Imperial Russian Navy admiral (1879–1943)

Mikhail Andreyevich Berens (Михаил Андреевич Беренс; January 16, 1879 - January 20, 1943) was an officer in the Imperial Russian Navy and the White Navy during the Russian Civil War.

==Biography==

Mikhail Berens was born in Kutaisi, Georgia, and graduated from the Naval Cadet Corps in 1898. He commanded the gunboat Gilyak in the Imperial Russian Navy where he distinguished himself during the suppression of Taku Forts during the Boxer Rebellion. He was promoted to captain in 1904 and stationed with the Russian Pacific Fleet at Port Arthur

During the Russo-Japanese War, as a junior officer, he served as navigator on the battleship Sevastopol, and was captain of the destroyer Boyki after the Battle of the Yellow Sea. After the Russian defeat, Berens escaped with his ship to Qingdao and was interned for the remainder of the war. In 1906 he joined the Baltic Fleet and was the executive officer of the cruiser Diana and subsequently commanded the destroyer Novik during World War I. On August 18, 1915, he engaged two German destroyers in the Gulf of Riga, sinking one and inflicting heavy damage on the other. For this action, he was awarded the Order of St. George from Russia and the Legion of Honour from France.
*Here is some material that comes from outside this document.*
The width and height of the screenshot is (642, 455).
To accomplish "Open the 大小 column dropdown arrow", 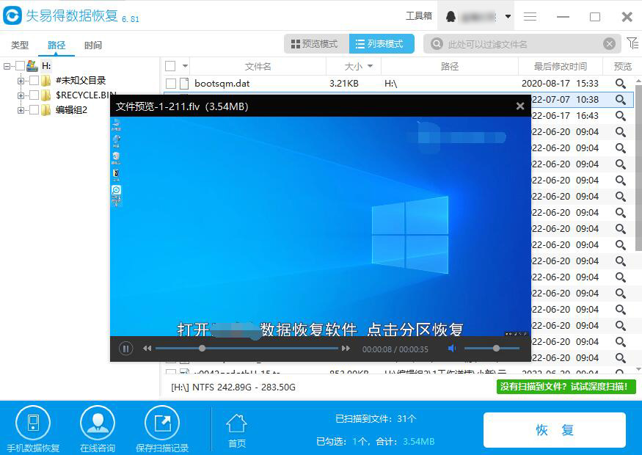I will [x=370, y=66].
In 1916, he was promoted to captain of the battleship Petropavlovsk and became chief of staff of the Russian Baltic Fleet in 1917. Following the Russian Revolution, the Russian Provisional Government dismissed him in 1918 without pension.

He escaped from in March 1919 Petrograd via Finland and joined Admiral Kolchak, who gave him the rank of rear admiral and assigned him command the White Movement naval forces at Vladivostok. On 31 January 1920, he took his remaining vessels and numerous refugees to Tsuruga in Japan. In August 1920 he arrived at Sevastopol in the Crimea and joined General Wrangel's Armed Forces of South Russia. He was assigned command of the fortress of Kerch in September 1920, patrolling the Sea of Azov and the Black Sea. With the collapse of the White Movement, he evacuated his forces with Wrangel's fleet to Bizerte in French Tunisia. He commanded the Russian fleet in exile from January 1921 until its disarmament, after the recognition by France of the Soviet Union on October 29, 1924.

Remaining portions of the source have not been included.